§ **PROBLEM**
Turn the records into a JSON list of strings, one string per line and no blank lines. Start at the first line of the records and end with the line that contains "ÉCONOMIE (153, 186)".

§ **STORED ROWS**
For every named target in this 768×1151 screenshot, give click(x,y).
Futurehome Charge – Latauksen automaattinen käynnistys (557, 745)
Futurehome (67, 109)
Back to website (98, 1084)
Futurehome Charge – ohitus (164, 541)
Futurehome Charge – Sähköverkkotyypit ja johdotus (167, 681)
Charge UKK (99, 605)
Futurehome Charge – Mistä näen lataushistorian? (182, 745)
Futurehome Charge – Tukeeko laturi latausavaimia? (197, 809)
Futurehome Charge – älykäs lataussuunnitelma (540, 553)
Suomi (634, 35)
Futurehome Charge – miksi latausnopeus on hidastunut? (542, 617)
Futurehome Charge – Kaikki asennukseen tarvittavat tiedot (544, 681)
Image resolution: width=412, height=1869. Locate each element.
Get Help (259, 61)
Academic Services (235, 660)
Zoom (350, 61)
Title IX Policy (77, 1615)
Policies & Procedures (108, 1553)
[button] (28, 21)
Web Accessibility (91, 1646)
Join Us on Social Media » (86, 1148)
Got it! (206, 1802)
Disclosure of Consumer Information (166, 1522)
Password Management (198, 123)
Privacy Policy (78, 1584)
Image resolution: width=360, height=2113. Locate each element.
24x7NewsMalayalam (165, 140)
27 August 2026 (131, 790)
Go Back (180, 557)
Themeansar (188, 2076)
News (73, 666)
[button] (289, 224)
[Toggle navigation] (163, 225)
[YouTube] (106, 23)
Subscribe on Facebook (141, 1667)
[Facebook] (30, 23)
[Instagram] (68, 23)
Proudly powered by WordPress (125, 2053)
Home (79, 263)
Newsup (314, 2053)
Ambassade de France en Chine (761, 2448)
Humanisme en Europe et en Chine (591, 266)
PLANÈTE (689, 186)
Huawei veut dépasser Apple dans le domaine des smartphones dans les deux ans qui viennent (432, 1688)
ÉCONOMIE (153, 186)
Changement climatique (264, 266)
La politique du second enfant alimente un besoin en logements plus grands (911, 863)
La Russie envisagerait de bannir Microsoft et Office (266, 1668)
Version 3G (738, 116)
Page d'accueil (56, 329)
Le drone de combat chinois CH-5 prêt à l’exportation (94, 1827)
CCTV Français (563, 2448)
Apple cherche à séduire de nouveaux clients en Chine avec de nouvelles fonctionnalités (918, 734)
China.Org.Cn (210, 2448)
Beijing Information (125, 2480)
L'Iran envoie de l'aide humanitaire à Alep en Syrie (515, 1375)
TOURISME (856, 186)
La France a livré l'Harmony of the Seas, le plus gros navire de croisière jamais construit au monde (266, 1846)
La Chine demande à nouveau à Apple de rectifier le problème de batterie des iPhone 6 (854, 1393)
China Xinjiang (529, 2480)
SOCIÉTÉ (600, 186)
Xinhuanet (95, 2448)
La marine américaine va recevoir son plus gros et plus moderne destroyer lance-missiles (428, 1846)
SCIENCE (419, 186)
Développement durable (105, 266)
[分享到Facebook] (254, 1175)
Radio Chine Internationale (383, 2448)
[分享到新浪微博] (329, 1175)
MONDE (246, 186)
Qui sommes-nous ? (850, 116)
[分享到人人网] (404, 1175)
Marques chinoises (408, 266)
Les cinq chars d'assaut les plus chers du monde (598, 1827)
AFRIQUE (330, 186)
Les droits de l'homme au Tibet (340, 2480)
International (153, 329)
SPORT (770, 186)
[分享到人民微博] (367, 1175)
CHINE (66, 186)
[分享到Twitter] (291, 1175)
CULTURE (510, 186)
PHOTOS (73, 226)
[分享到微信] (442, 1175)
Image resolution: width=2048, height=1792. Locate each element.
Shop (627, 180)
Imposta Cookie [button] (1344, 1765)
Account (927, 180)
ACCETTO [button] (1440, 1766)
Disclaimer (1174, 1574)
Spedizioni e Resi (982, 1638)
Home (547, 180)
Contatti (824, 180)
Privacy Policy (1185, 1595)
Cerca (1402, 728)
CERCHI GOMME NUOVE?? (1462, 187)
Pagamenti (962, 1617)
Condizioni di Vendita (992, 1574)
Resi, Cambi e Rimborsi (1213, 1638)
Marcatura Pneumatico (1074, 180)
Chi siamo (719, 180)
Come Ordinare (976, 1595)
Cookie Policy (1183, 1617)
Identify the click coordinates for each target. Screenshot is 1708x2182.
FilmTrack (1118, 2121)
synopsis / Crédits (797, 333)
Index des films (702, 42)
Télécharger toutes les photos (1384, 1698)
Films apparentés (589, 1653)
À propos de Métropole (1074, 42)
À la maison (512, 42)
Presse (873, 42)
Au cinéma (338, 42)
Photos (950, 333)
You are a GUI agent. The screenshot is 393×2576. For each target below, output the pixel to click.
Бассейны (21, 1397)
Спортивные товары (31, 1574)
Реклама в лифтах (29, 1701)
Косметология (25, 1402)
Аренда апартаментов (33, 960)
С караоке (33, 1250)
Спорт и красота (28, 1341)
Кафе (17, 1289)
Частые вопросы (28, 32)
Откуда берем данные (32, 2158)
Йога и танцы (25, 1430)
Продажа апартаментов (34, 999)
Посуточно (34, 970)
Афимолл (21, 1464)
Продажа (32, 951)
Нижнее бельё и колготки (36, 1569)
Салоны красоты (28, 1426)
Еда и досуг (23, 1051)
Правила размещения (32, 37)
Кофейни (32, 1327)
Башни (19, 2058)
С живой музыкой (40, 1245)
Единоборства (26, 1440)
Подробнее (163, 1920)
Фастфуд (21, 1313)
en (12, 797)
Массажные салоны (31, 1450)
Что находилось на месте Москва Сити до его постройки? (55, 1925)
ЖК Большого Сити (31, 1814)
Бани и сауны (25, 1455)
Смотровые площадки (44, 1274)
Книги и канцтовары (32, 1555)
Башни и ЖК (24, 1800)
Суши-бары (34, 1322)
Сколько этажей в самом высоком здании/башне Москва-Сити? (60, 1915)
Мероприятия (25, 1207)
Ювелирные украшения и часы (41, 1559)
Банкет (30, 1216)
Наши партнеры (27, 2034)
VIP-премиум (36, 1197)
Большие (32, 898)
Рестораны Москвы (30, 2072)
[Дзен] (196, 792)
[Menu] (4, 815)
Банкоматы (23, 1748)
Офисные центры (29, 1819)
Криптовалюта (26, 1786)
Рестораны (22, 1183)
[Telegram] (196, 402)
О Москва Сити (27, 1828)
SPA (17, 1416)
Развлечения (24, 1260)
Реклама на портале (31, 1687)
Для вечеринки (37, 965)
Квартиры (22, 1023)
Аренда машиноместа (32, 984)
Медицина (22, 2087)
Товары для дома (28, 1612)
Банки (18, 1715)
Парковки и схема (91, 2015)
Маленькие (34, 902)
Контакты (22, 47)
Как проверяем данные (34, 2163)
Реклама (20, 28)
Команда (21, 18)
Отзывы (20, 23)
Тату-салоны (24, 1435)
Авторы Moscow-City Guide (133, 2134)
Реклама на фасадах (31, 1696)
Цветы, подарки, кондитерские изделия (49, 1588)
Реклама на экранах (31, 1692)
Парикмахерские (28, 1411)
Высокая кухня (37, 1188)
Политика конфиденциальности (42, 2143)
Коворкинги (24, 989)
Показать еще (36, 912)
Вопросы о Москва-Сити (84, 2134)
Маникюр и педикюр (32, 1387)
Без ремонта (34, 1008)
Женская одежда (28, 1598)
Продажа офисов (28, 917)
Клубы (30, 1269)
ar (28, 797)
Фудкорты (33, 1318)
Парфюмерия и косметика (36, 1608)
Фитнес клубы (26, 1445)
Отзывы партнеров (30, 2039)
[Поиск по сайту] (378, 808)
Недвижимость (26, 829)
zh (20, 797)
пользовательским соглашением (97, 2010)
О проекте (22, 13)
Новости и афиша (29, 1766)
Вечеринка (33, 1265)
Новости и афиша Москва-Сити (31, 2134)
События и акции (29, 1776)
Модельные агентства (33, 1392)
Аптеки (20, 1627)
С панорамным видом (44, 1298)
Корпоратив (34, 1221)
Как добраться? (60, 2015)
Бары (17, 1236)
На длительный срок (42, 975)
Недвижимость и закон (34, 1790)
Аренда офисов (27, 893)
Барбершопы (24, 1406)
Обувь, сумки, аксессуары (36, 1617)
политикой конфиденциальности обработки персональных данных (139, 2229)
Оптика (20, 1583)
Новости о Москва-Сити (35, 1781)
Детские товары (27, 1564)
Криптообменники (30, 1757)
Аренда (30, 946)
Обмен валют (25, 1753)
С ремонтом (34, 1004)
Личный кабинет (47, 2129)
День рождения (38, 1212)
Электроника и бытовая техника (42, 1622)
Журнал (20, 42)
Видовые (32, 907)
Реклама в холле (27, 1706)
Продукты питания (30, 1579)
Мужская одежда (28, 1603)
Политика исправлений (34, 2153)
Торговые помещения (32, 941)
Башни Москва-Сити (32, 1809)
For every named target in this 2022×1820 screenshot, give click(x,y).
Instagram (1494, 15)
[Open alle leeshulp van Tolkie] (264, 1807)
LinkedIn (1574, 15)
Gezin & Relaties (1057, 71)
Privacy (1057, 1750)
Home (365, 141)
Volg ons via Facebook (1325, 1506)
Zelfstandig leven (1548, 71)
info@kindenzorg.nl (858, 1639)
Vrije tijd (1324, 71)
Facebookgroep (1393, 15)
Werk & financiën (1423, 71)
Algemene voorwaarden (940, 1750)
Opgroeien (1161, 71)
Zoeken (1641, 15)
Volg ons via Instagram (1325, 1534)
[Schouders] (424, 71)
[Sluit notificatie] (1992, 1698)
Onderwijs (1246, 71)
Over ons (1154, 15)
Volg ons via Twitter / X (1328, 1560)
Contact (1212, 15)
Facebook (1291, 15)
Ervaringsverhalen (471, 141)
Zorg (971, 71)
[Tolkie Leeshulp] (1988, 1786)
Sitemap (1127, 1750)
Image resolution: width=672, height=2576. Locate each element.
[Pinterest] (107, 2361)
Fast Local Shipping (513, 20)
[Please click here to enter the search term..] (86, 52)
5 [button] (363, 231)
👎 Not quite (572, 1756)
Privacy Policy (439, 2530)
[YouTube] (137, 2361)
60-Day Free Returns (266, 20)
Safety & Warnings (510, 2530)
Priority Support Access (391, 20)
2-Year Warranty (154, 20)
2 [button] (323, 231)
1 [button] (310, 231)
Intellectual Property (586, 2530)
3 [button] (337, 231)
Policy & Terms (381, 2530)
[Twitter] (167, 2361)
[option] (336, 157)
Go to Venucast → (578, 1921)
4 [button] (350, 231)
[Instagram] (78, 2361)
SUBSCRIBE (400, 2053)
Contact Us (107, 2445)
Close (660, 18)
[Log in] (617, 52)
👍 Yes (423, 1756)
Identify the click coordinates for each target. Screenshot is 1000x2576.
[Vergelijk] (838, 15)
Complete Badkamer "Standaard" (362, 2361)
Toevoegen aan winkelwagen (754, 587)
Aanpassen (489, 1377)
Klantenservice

§ **REPLY**
[
  "For every named target in this 768×1151 screenshot, give click(x,y).",
  "Futurehome Charge – Latauksen automaattinen käynnistys (557, 745)",
  "Futurehome (67, 109)",
  "Back to website (98, 1084)",
  "Futurehome Charge – ohitus (164, 541)",
  "Futurehome Charge – Sähköverkkotyypit ja johdotus (167, 681)",
  "Charge UKK (99, 605)",
  "Futurehome Charge – Mistä näen lataushistorian? (182, 745)",
  "Futurehome Charge – Tukeeko laturi latausavaimia? (197, 809)",
  "Futurehome Charge – älykäs lataussuunnitelma (540, 553)",
  "Suomi (634, 35)",
  "Futurehome Charge – miksi latausnopeus on hidastunut? (542, 617)",
  "Futurehome Charge – Kaikki asennukseen tarvittavat tiedot (544, 681)",
  "Image resolution: width=412, height=1869. Locate each element.",
  "Get Help (259, 61)",
  "Academic Services (235, 660)",
  "Zoom (350, 61)",
  "Title IX Policy (77, 1615)",
  "Policies & Procedures (108, 1553)",
  "[button] (28, 21)",
  "Web Accessibility (91, 1646)",
  "Join Us on Social Media » (86, 1148)",
  "Got it! (206, 1802)",
  "Disclosure of Consumer Information (166, 1522)",
  "Password Management (198, 123)",
  "Privacy Policy (78, 1584)",
  "Image resolution: width=360, height=2113. Locate each element.",
  "24x7NewsMalayalam (165, 140)",
  "27 August 2026 (131, 790)",
  "Go Back (180, 557)",
  "Themeansar (188, 2076)",
  "News (73, 666)",
  "[button] (289, 224)",
  "[Toggle navigation] (163, 225)",
  "[YouTube] (106, 23)",
  "Subscribe on Facebook (141, 1667)",
  "[Facebook] (30, 23)",
  "[Instagram] (68, 23)",
  "Proudly powered by WordPress (125, 2053)",
  "Home (79, 263)",
  "Newsup (314, 2053)",
  "Ambassade de France en Chine (761, 2448)",
  "Humanisme en Europe et en Chine (591, 266)",
  "PLANÈTE (689, 186)",
  "Huawei veut dépasser Apple dans le domaine des smartphones dans les deux ans qui viennent (432, 1688)",
  "ÉCONOMIE (153, 186)"
]